### TASK STATEMENT
Please transcribe the entries below without omitting a single character.

── PROVIDED MATERIAL

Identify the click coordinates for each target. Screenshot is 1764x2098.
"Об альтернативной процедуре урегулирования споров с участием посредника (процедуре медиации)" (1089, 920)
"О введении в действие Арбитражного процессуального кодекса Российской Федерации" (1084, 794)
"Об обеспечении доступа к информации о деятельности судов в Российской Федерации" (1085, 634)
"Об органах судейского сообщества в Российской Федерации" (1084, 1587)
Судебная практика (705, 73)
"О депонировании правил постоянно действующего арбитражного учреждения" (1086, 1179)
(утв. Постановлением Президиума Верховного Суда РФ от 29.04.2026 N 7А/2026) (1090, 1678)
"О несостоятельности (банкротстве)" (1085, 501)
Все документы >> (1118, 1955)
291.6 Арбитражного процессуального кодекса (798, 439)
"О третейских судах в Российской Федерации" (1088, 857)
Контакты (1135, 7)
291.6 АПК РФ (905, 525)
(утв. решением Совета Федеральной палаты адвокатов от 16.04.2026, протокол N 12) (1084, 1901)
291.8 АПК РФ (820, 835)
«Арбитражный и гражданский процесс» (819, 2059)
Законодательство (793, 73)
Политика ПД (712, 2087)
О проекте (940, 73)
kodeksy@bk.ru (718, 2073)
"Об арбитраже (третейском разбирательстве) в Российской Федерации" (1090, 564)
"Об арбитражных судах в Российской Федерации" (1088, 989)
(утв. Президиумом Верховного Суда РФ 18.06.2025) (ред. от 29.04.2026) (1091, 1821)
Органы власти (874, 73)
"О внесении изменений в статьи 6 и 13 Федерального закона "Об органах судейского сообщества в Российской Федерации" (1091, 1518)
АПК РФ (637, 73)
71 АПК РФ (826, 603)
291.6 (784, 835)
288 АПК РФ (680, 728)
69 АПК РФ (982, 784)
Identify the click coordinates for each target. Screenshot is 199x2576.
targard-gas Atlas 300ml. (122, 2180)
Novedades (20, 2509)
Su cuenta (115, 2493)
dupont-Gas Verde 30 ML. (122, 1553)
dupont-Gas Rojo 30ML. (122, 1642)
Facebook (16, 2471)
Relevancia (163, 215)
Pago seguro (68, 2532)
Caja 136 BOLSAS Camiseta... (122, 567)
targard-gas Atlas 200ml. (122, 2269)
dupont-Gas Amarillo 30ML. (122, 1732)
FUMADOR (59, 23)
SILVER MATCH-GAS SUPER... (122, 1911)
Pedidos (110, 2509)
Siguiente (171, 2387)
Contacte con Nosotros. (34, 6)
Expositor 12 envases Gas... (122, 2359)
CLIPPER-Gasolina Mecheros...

────

### REPLY
Identify the click coordinates for each target. Screenshot is 1764x2098.
"Об альтернативной процедуре урегулирования споров с участием посредника (процедуре медиации)" (1089, 920)
"О введении в действие Арбитражного процессуального кодекса Российской Федерации" (1084, 794)
"Об обеспечении доступа к информации о деятельности судов в Российской Федерации" (1085, 634)
"Об органах судейского сообщества в Российской Федерации" (1084, 1587)
Судебная практика (705, 73)
"О депонировании правил постоянно действующего арбитражного учреждения" (1086, 1179)
(утв. Постановлением Президиума Верховного Суда РФ от 29.04.2026 N 7А/2026) (1090, 1678)
"О несостоятельности (банкротстве)" (1085, 501)
Все документы >> (1118, 1955)
291.6 Арбитражного процессуального кодекса (798, 439)
"О третейских судах в Российской Федерации" (1088, 857)
Контакты (1135, 7)
291.6 АПК РФ (905, 525)
(утв. решением Совета Федеральной палаты адвокатов от 16.04.2026, протокол N 12) (1084, 1901)
291.8 АПК РФ (820, 835)
«Арбитражный и гражданский процесс» (819, 2059)
Законодательство (793, 73)
Политика ПД (712, 2087)
О проекте (940, 73)
kodeksy@bk.ru (718, 2073)
"Об арбитраже (третейском разбирательстве) в Российской Федерации" (1090, 564)
"Об арбитражных судах в Российской Федерации" (1088, 989)
(утв. Президиумом Верховного Суда РФ 18.06.2025) (ред. от 29.04.2026) (1091, 1821)
Органы власти (874, 73)
"О внесении изменений в статьи 6 и 13 Федерального закона "Об органах судейского сообщества в Российской Федерации" (1091, 1518)
АПК РФ (637, 73)
71 АПК РФ (826, 603)
291.6 (784, 835)
288 АПК РФ (680, 728)
69 АПК РФ (982, 784)
Identify the click coordinates for each target. Screenshot is 199x2576.
targard-gas Atlas 300ml. (122, 2180)
Novedades (20, 2509)
Su cuenta (115, 2493)
dupont-Gas Verde 30 ML. (122, 1553)
dupont-Gas Rojo 30ML. (122, 1642)
Facebook (16, 2471)
Relevancia (163, 215)
Pago seguro (68, 2532)
Caja 136 BOLSAS Camiseta... (122, 567)
targard-gas Atlas 200ml. (122, 2269)
dupont-Gas Amarillo 30ML. (122, 1732)
FUMADOR (59, 23)
SILVER MATCH-GAS SUPER... (122, 1911)
Pedidos (110, 2509)
Siguiente (171, 2387)
Contacte con Nosotros. (34, 6)
Expositor 12 envases Gas... (122, 2359)
CLIPPER-Gasolina Mecheros...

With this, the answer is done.